Las tropas cubanas comenzaron el ataque con la artillería reactiva en fuego compacto. “Avanzar hasta el promontorio señalado resultó fácil, porque el enemigo huyó en desbandada ante la andanada de los BM-21. El jefe de la compañía volvió a mi posición. Ahora están allí, señaló otra loma, cuando se te avise por el radio tienes que sacarlos Descansen ahora, limpien las armas”.

Cuenta José que luego de limpiar el armamento, cortó rebanadas de pan y construyó bocaditos con carne rusa, aquel alimento un tanto despreciado y que años después Cuba añorara tanto. Repartió los bocaditos entre su tropa.

“Pero no pudimos comerlos, la orden de ataque llegó demasiado rápido. Había que cruzar doscientos de terreno desierto y tomar la elevación. Fuimos doce locos corriendo en medio de la balacera, veíamos saltar la tierra y las rocas y escuchábamos el zumbido de las balas rozándonos. Miré mi escuadra, a ver si había caído alguien, y de pronto sentí una enorme responsabilidad por aquellos muchachos, pensé en sus en sus madres, en sus novias, en sus hermanas, y sin dejar de correr cambié el cargador y disparé con furia contra la elevación, de tanto fuego recuerdo que el cañón del fusil cobró un color rojo escarlata”.

Pero una sacudida electrizante en su pierna izquierda lo lanzó contra la arena y desde el suelo, José recordó la ametralladora que lo había impactado midiendo ahora a su escuadra para barrerla. Como un relámpago tomó una granada, le quitó la espoleta y en el último instante, con puntería exacta, la encestó en el nicho de la ametralladora que voló en pedazos. Después no supo nada más.

“Por suerte el disparo no me tocó el hueso”, confiesa José. “Estuve casi un mes en el hospital de Luanda y el 20 de enero, vísperas de mi cumpleaños, regresé a Cuba en un IL-62M a las seis de la tarde, con otros soldados heridos y una docena de enfermos de los nervios”.

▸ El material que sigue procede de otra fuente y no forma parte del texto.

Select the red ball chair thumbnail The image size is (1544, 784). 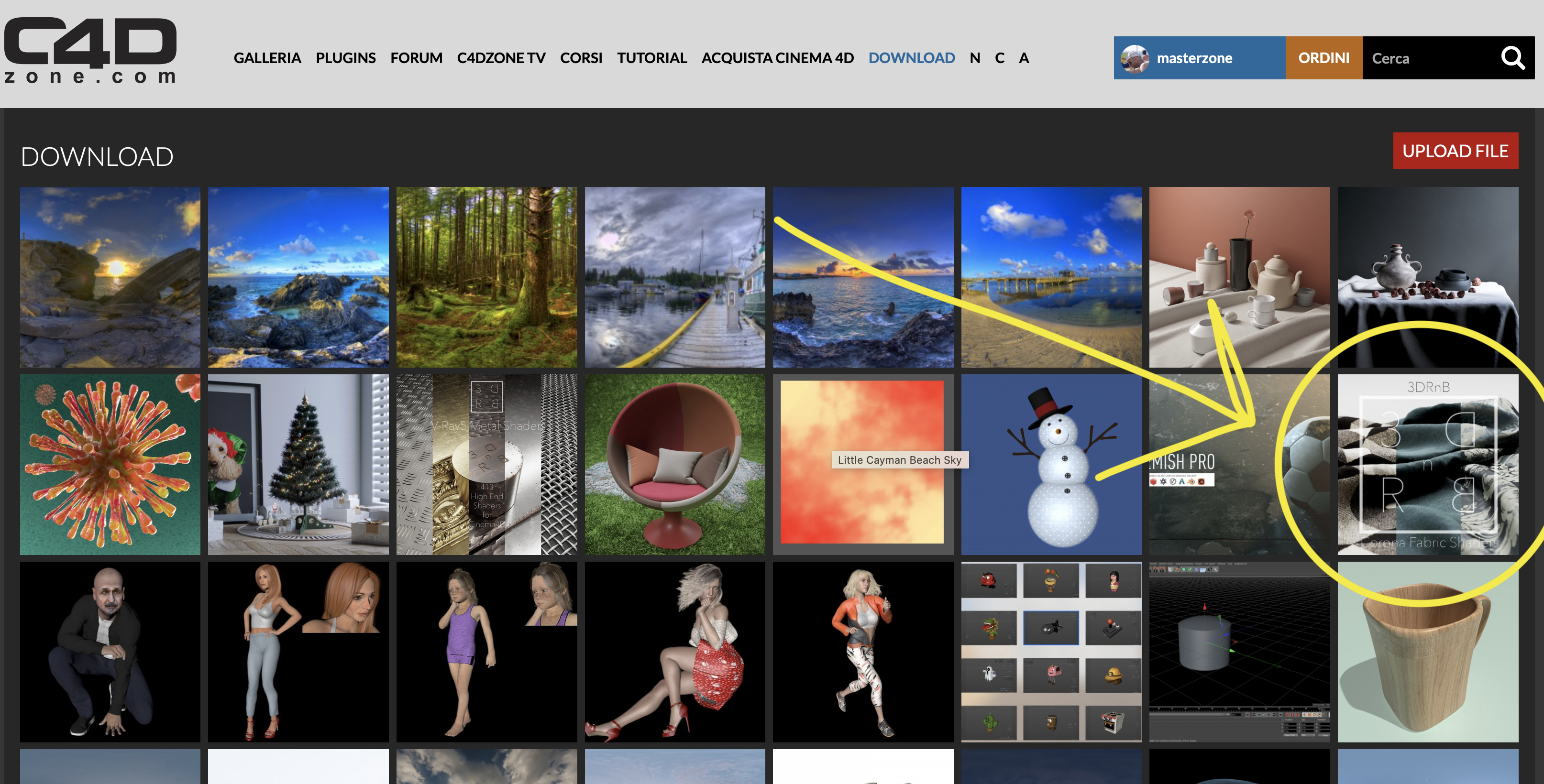coord(675,465)
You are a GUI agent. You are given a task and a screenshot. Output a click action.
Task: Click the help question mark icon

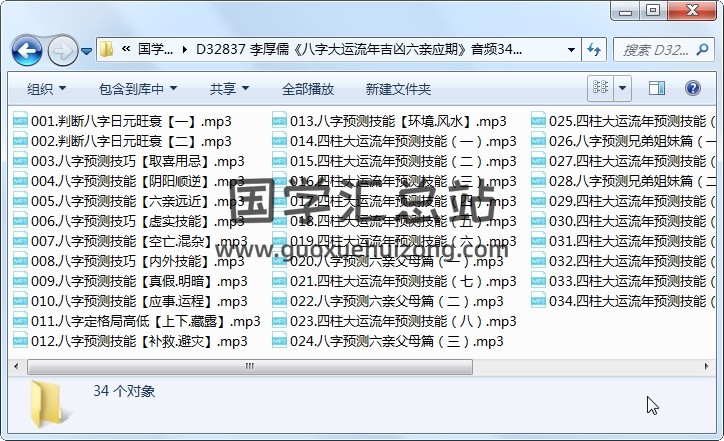tap(696, 88)
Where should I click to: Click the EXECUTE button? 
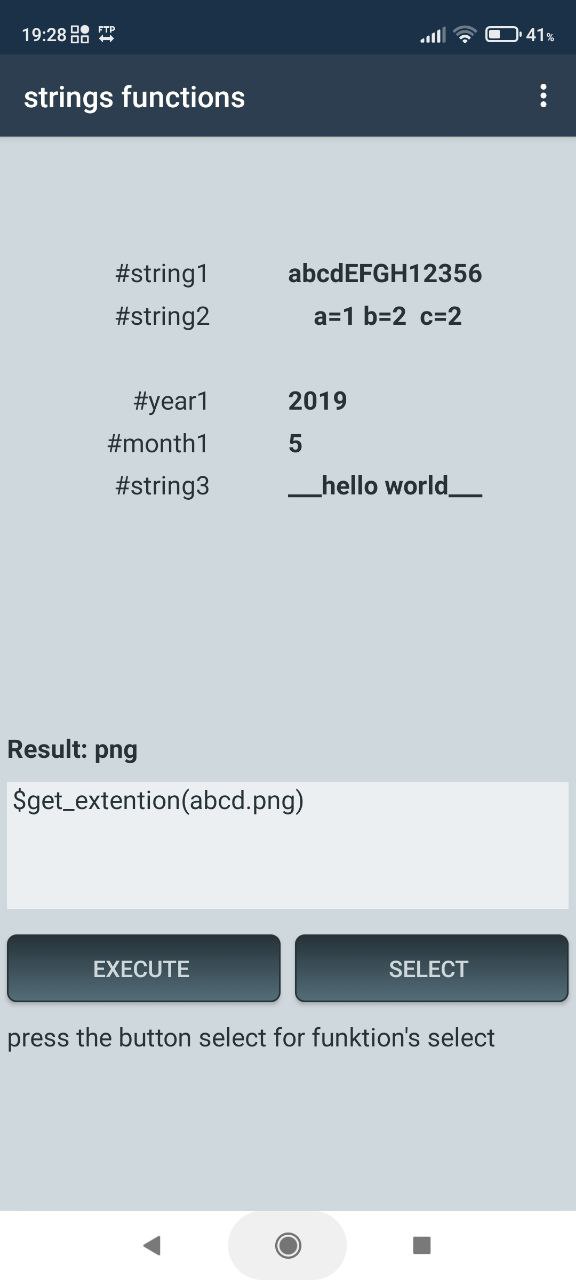coord(143,968)
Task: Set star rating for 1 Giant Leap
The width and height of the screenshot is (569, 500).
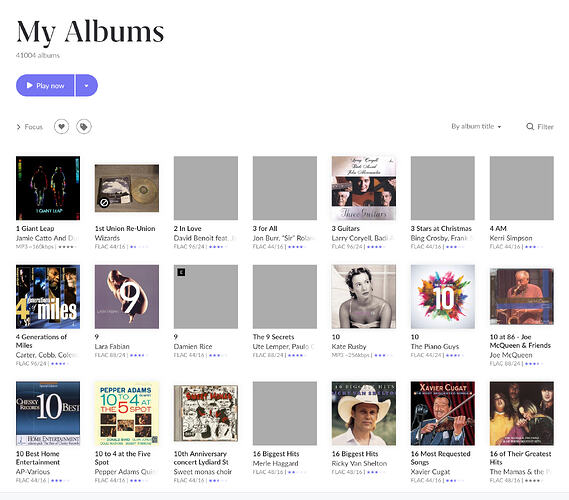Action: pos(68,247)
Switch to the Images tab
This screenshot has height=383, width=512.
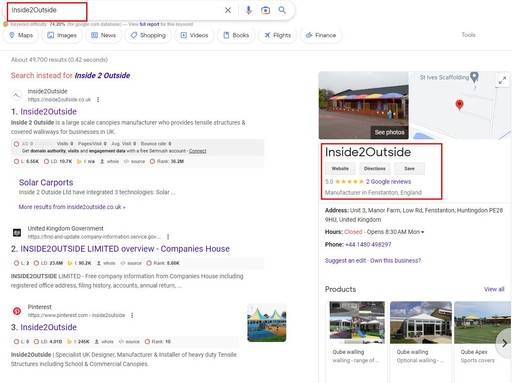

Pero al poco tiempo de estar en Cuba, el régimen al que sirvió en lejanas tierras, lo hizo “enfrentar otra guerra, más cruel, inhumana: la injusta prisión de cuatro años por un supuesto plan de salida ilegal”.

“Es la primera vez que cuento a alguien estas experiencias. Tampoco he querido pintarlas. Goya y Picasso se quedarían enanos”, asegura José.